> [WHAT YOU HAVE TO DO] Pictures excluded, copy every record that follows exactly as it appears.

> [Stored data]
◆ ◆ ◆
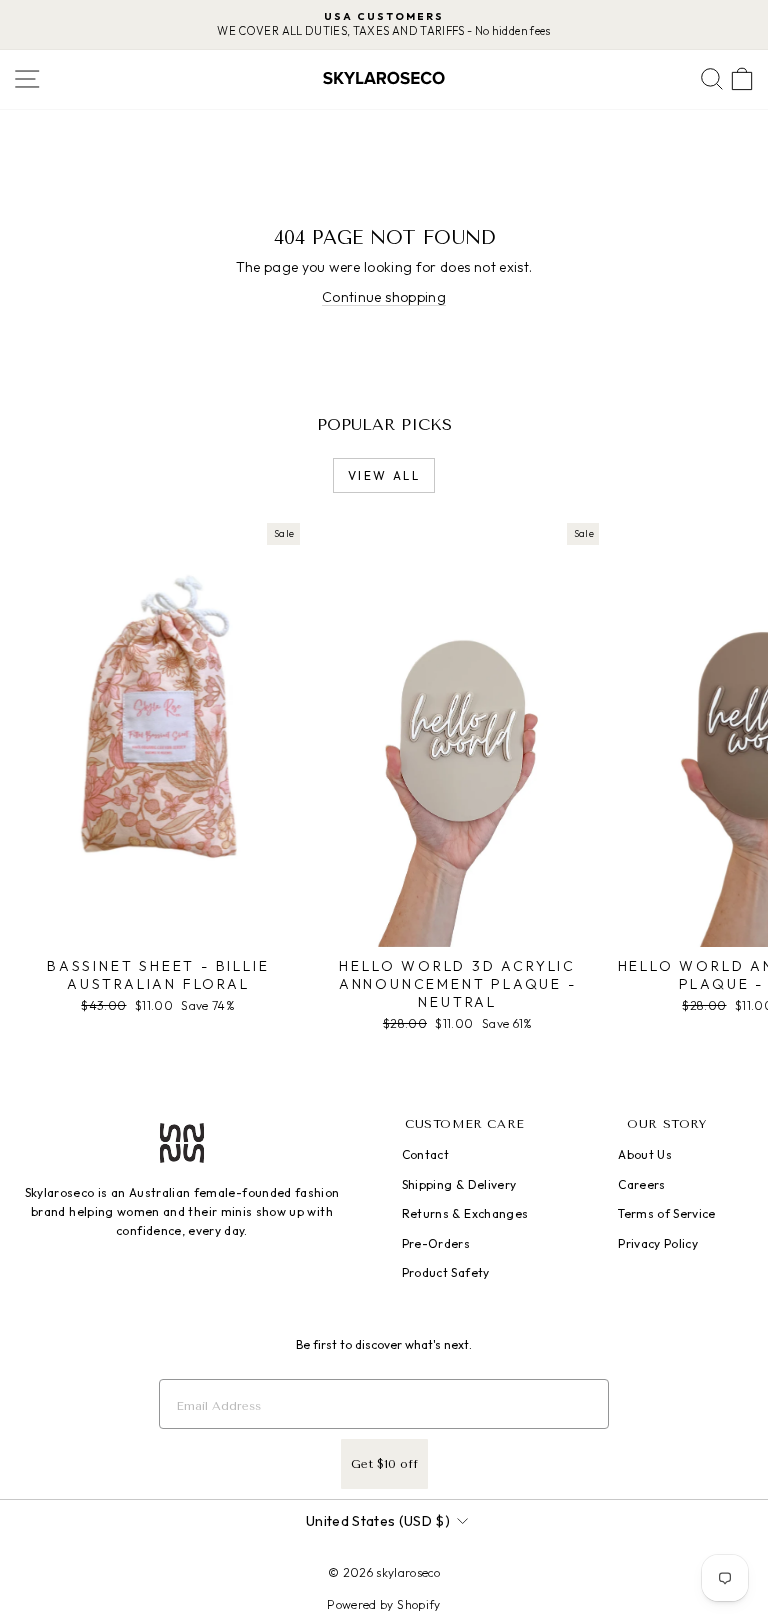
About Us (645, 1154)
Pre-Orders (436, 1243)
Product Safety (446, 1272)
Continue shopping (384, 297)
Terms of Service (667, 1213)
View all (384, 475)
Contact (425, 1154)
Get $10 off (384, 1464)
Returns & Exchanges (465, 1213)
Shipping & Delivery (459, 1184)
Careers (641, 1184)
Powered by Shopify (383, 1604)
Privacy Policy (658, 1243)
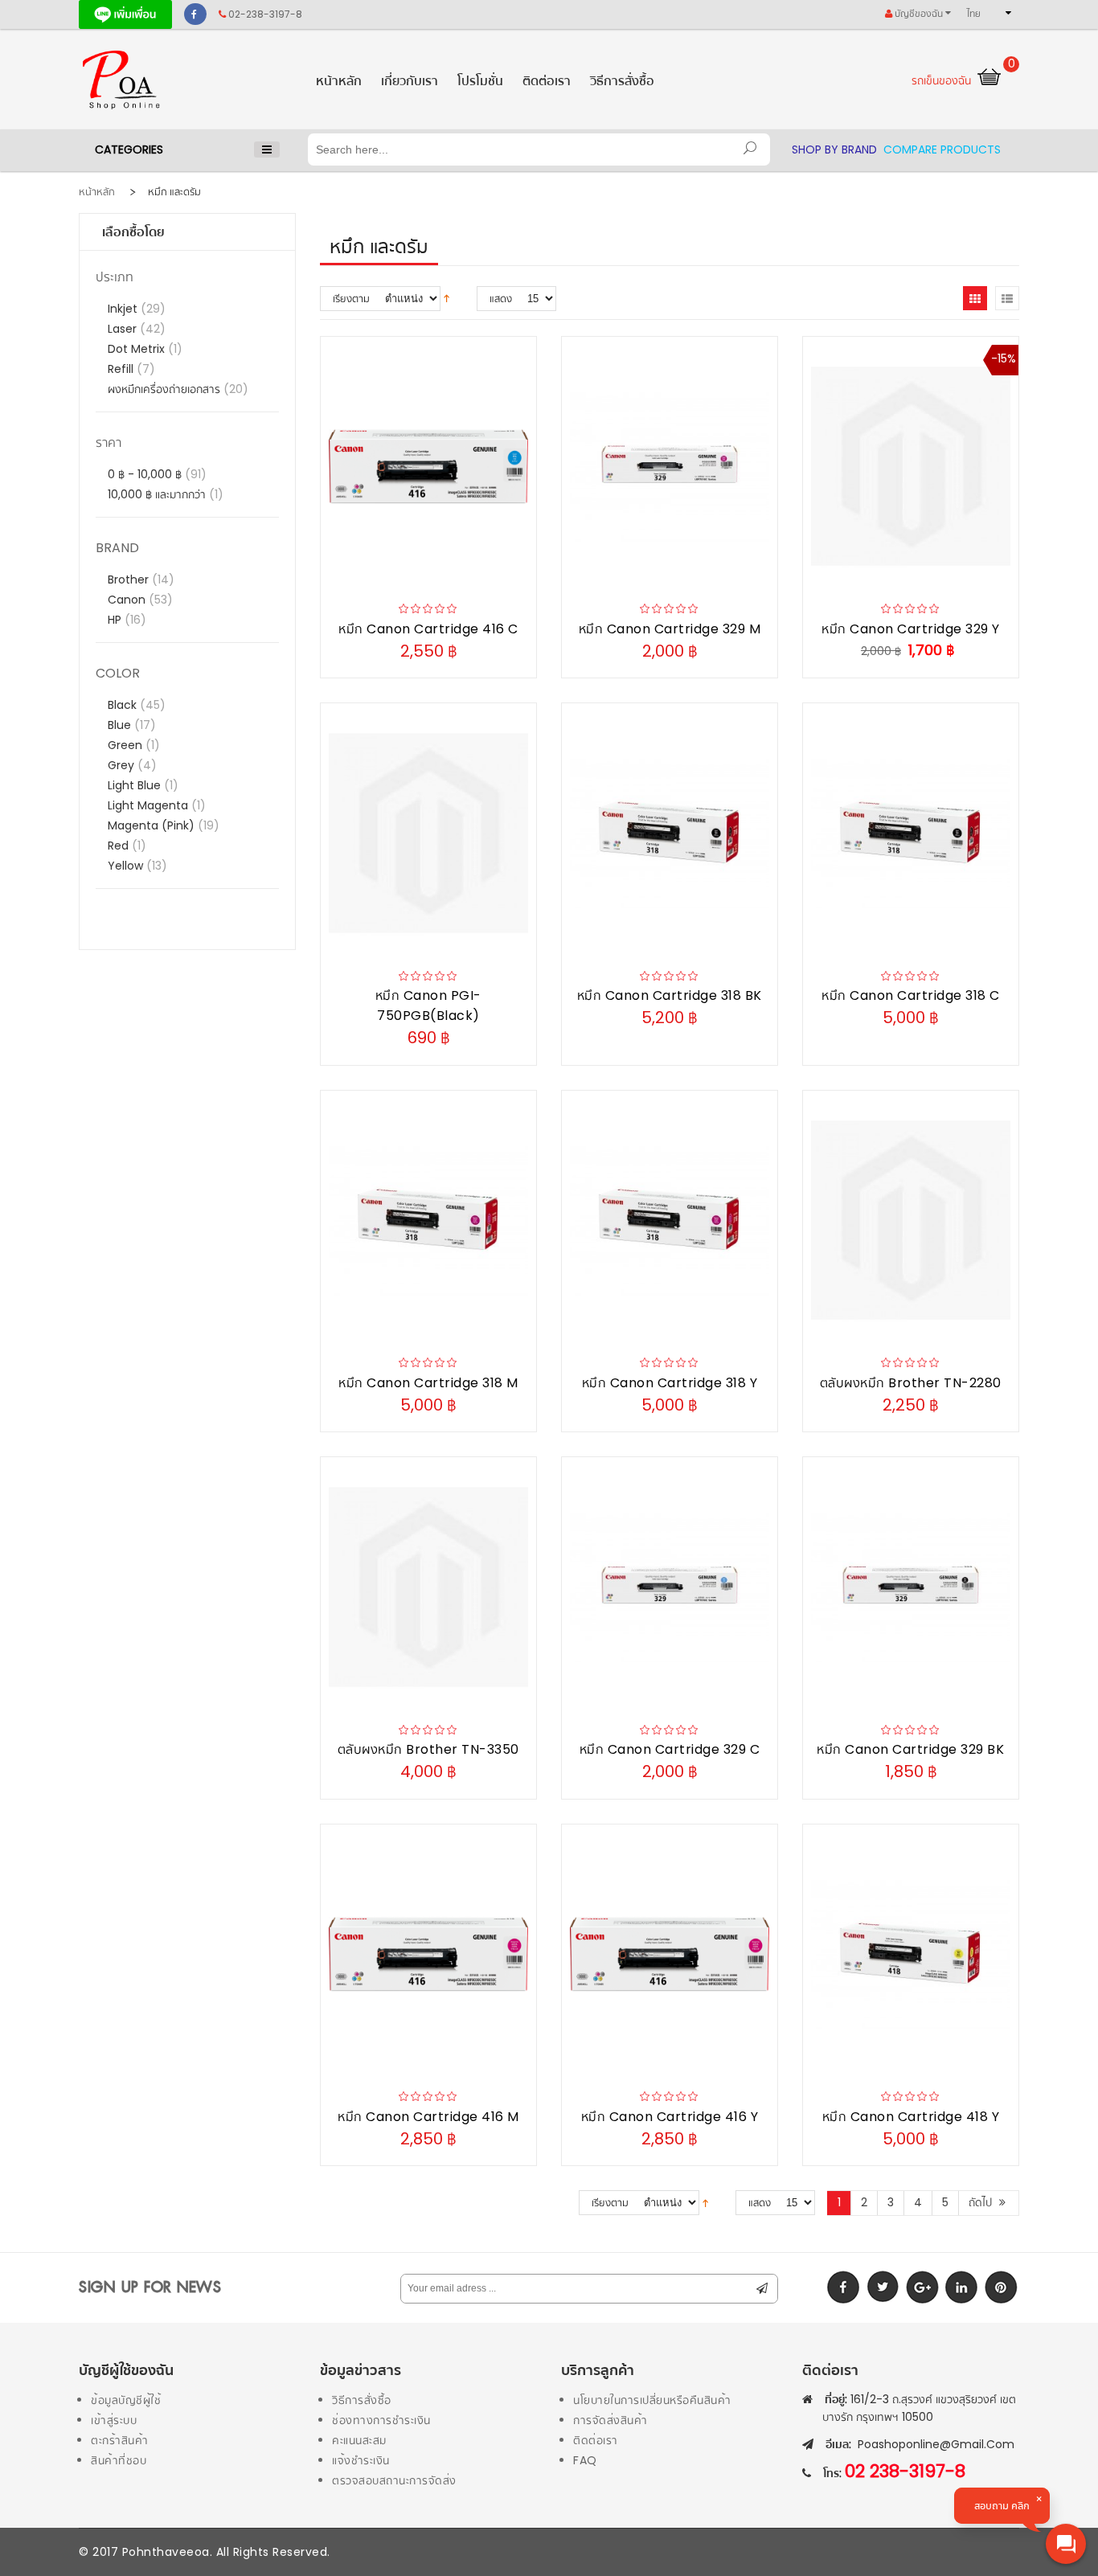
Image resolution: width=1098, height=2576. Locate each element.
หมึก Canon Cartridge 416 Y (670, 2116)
◆ ◆ ◆
> [OUTPUT FOR THIS EXERCISE]
About Us (645, 1154)
Pre-Orders (436, 1243)
Product Safety (446, 1272)
Continue shopping (384, 297)
Terms of Service (667, 1213)
View all (384, 475)
Contact (425, 1154)
Get $10 off (384, 1464)
Returns & Exchanges (465, 1213)
Shipping & Delivery (459, 1184)
Careers (641, 1184)
Powered by Shopify (383, 1604)
Privacy Policy (658, 1243)
Image resolution: width=1098, height=2576. Locate each element.
หมึก Canon Cartridge 416 Y (670, 2116)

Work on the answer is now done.